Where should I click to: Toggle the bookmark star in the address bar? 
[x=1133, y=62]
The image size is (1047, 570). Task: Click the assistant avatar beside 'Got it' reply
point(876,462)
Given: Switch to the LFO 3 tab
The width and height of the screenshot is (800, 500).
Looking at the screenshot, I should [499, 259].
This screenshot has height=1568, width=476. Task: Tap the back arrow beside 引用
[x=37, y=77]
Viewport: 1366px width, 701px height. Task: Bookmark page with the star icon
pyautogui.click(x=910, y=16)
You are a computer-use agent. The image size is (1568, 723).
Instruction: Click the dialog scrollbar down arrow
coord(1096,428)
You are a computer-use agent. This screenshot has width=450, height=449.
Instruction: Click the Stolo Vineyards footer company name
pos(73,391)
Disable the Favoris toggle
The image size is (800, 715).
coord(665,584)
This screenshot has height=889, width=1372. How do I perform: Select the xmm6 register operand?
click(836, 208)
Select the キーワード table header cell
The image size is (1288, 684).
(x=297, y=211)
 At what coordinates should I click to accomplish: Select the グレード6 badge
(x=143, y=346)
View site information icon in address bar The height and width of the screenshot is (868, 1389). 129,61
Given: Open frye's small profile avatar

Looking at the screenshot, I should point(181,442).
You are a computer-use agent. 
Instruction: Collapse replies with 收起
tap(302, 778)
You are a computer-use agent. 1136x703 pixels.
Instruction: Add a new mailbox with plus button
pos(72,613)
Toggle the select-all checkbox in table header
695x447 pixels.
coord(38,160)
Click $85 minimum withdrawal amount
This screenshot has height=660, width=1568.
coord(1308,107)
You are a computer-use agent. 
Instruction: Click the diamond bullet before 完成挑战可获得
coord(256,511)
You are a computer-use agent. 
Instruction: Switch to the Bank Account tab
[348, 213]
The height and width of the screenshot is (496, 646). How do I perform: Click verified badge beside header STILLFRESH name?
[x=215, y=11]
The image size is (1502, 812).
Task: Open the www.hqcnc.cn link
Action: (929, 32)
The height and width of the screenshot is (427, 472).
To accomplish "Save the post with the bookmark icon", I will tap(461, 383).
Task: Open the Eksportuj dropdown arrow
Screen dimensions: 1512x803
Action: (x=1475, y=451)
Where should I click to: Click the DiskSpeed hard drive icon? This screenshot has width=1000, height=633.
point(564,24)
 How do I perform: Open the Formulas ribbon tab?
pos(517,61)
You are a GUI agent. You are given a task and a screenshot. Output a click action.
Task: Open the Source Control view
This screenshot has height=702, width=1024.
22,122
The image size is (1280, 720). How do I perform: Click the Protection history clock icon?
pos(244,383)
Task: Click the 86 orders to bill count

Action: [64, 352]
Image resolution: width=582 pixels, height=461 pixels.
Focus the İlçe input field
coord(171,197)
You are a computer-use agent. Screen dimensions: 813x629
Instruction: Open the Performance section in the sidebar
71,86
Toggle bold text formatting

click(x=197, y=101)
──────────────────────────────
## WHAT YOU HAVE TO DO
Rewrite every one of the records above, swapping "computer-use agent" for "desktop automation agent" wherever it occurs and keeping everything else the same.

## SOLVED PROBLEM
Where should I click to: Toggle the bookmark star in the address bar? 
[x=1133, y=62]
The image size is (1047, 570). Task: Click the assistant avatar beside 'Got it' reply
point(876,462)
Given: Switch to the LFO 3 tab
The width and height of the screenshot is (800, 500).
Looking at the screenshot, I should [499, 259].
This screenshot has height=1568, width=476. Task: Tap the back arrow beside 引用
[x=37, y=77]
Viewport: 1366px width, 701px height. Task: Bookmark page with the star icon
pyautogui.click(x=910, y=16)
You are a desktop automation agent. The image size is (1568, 723).
Instruction: Click the dialog scrollbar down arrow
coord(1096,428)
You are a desktop automation agent. This screenshot has width=450, height=449.
Instruction: Click the Stolo Vineyards footer company name
pos(73,391)
Disable the Favoris toggle
The image size is (800, 715).
coord(665,584)
This screenshot has height=889, width=1372. How do I perform: Select the xmm6 register operand?
click(836, 208)
Select the キーワード table header cell
The image size is (1288, 684).
(x=297, y=211)
 At what coordinates should I click to accomplish: Select the グレード6 badge
(x=143, y=346)
View site information icon in address bar The height and width of the screenshot is (868, 1389). 129,61
Given: Open frye's small profile avatar

Looking at the screenshot, I should point(181,442).
You are a desktop automation agent. 
Instruction: Collapse replies with 收起
tap(302, 778)
You are a desktop automation agent. 1136x703 pixels.
Instruction: Add a new mailbox with plus button
pos(72,613)
Toggle the select-all checkbox in table header
695x447 pixels.
coord(38,160)
Click $85 minimum withdrawal amount
This screenshot has height=660, width=1568.
coord(1308,107)
You are a desktop automation agent. 
Instruction: Click the diamond bullet before 完成挑战可获得
coord(256,511)
You are a desktop automation agent. 
Instruction: Switch to the Bank Account tab
[348, 213]
The height and width of the screenshot is (496, 646). How do I perform: Click verified badge beside header STILLFRESH name?
[x=215, y=11]
The image size is (1502, 812).
Task: Open the www.hqcnc.cn link
Action: (929, 32)
The height and width of the screenshot is (427, 472).
To accomplish "Save the post with the bookmark icon", I will tap(461, 383).
Task: Open the Eksportuj dropdown arrow
Screen dimensions: 1512x803
Action: (x=1475, y=451)
Where should I click to: Click the DiskSpeed hard drive icon? This screenshot has width=1000, height=633.
point(564,24)
 How do I perform: Open the Formulas ribbon tab?
pos(517,61)
You are a GUI agent. You are given a task and a screenshot. Output a click action.
Task: Open the Source Control view
This screenshot has height=702, width=1024.
22,122
The image size is (1280, 720). How do I perform: Click the Protection history clock icon?
pos(244,383)
Task: Click the 86 orders to bill count

Action: [64, 352]
Image resolution: width=582 pixels, height=461 pixels.
Focus the İlçe input field
coord(171,197)
You are a desktop automation agent. Screen dimensions: 813x629
Instruction: Open the Performance section in the sidebar
71,86
Toggle bold text formatting

click(x=197, y=101)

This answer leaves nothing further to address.